I’ve brewed 3 batches of beer with Sugar Creek Malted corn this year:

  1. 3.5 gallons:73% 2Row Malt and 17% Sugar Creek Bloody Butcher red malted corn.
  2. 5.3 gallons: 75% 2Row Malt and 25% Sugar Creek Amanda white malted corn.
  3. 5.3 gallons: 75% 2Row Malt and 25% Sugar Creek Bloody Butcher red malted corn.
    All of these beers used Magnum hops for bittering and Willamette at 10 minutes and at flameout. For about 20 IBU’s from Beer Smith software.
    All of these beers used Lallemand BRY-97 dry yeast.

in my experience they don’t taste like a traditional Cream Ale like Little Kings or Spotted Cow. In my opinion you don’t get the sweetness like a traditional cream ale. That doesn’t make the better or worse just different. It was interesting that everyone that tasted the beers like the #3 beer with 25% red corn and said they could drink it all day long. I liked it but I got a what I thought was a little astringent flavor on the finish. It was not awful by any means. I didn’t note it on the 1st brew with 8% less red corn in the recipe. I think my favorite was the white corn I would say I cold drink several pints of it. I need to drink them side by side for comparison. I also liked #1 and could drink several pints of it.

I’m just coming to a boil on my first brew using Bloody Butcher malted corn.
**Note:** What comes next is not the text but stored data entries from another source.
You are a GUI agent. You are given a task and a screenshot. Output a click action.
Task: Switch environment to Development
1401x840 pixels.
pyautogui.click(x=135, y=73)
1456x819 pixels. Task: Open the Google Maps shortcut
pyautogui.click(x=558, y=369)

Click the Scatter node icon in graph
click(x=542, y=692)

The recipe is essentially my Märzen recipe, but instead of my usual 5-7% CaraMunich, I’m using 20% malted corn.

When I tasted the grains before milling I got a better idea of why this doesn’t taste like flaked corn or grits. There wasn’t any sweet corn flavor; it was more like cornmeal. More importantly,  there is a definite toastiness like a kilned malt. Not only is this malted, but it has to be kilned afterwards to stop the germination. I tasted it side by side with Pils, Vienna and Light Munich, and it seemed in between Vienna and Munich (but closer to Vienna) in its toast character.
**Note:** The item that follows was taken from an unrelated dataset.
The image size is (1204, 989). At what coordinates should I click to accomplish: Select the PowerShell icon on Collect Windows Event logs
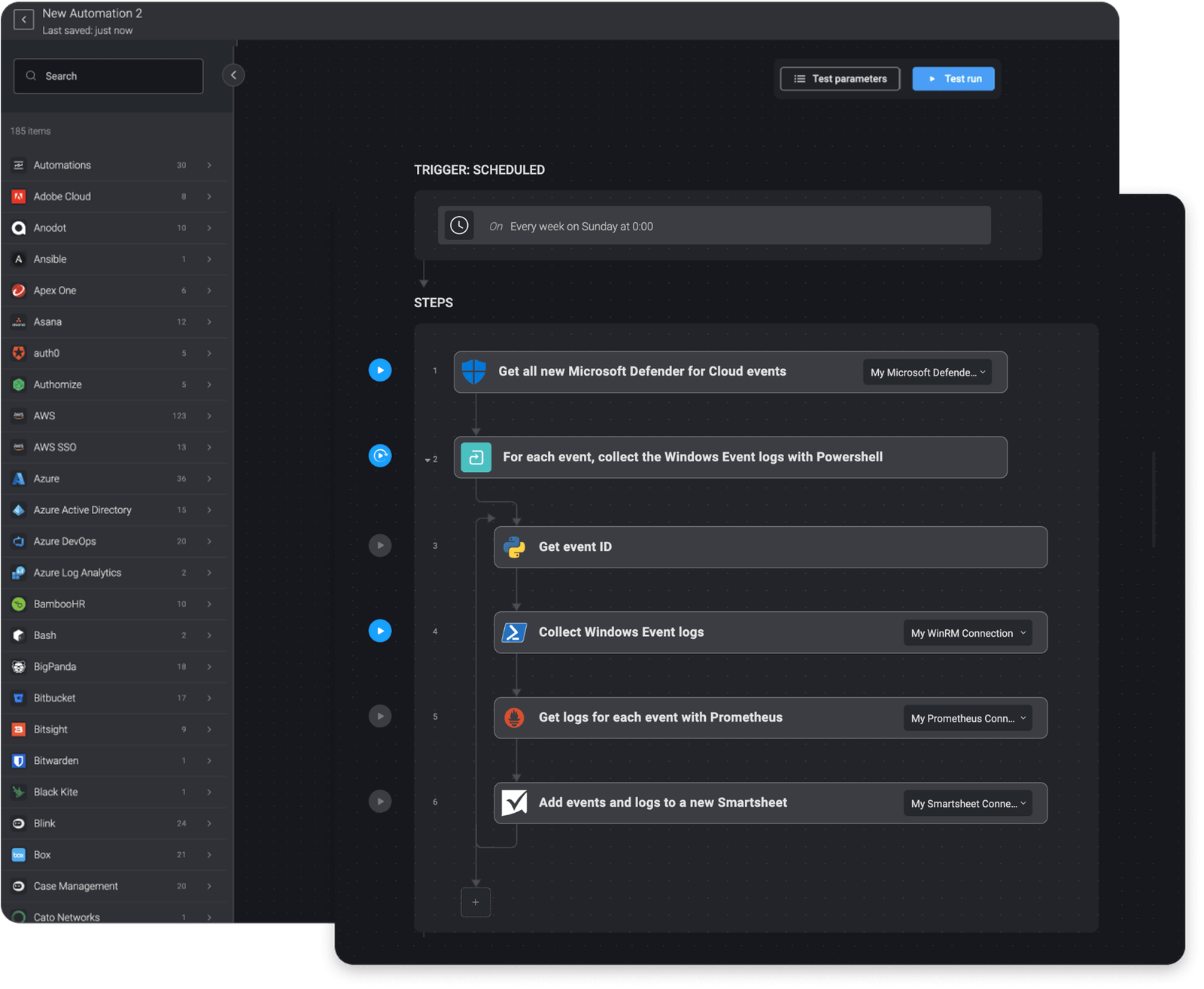(x=515, y=632)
I’m really looking forward to how this beer turns out. I’m not sure what place this has in my brewing toolbox yet, but it seems like it might be a way to lighten the body of the beer without lightening the flavor or adding sweetness. It might be a decent fit in a Saison or even a WC IPA/DIPA.

Let us know how it turned out.

The beer turned out good. It may be me finding what I’m looking for, but I pick up the corn in the background in this. It reminds me a bit of grits or corn tortilla’s, where flaked corn in this amount typically tastes more like sweet corn to me. It’s not an off taste and it blends into the beer just fine, but it doesn’t really add much, either. I’m honestly not too sure where this fits in my brewing toolkit just yet (and it may not at all, to be honest). When I use a lot of corn in a recipe, I’m generally looking for that sweet corn kind of flavor.

I have a fair amount still, and I may try it in something like a Blonde Ale or a Saison in the spring/summer.

Glad it turned out :beers:

What would you use it in?

Truthfully, I wouldn’t. Nothing comes to mind where I would like the flavor. Just personal preference.

I’ll put it way down the list of things to try.
I just got some Sugar Creek malt, Crazy Horse hops, and local wildflower honey to brew an all Indiana beer.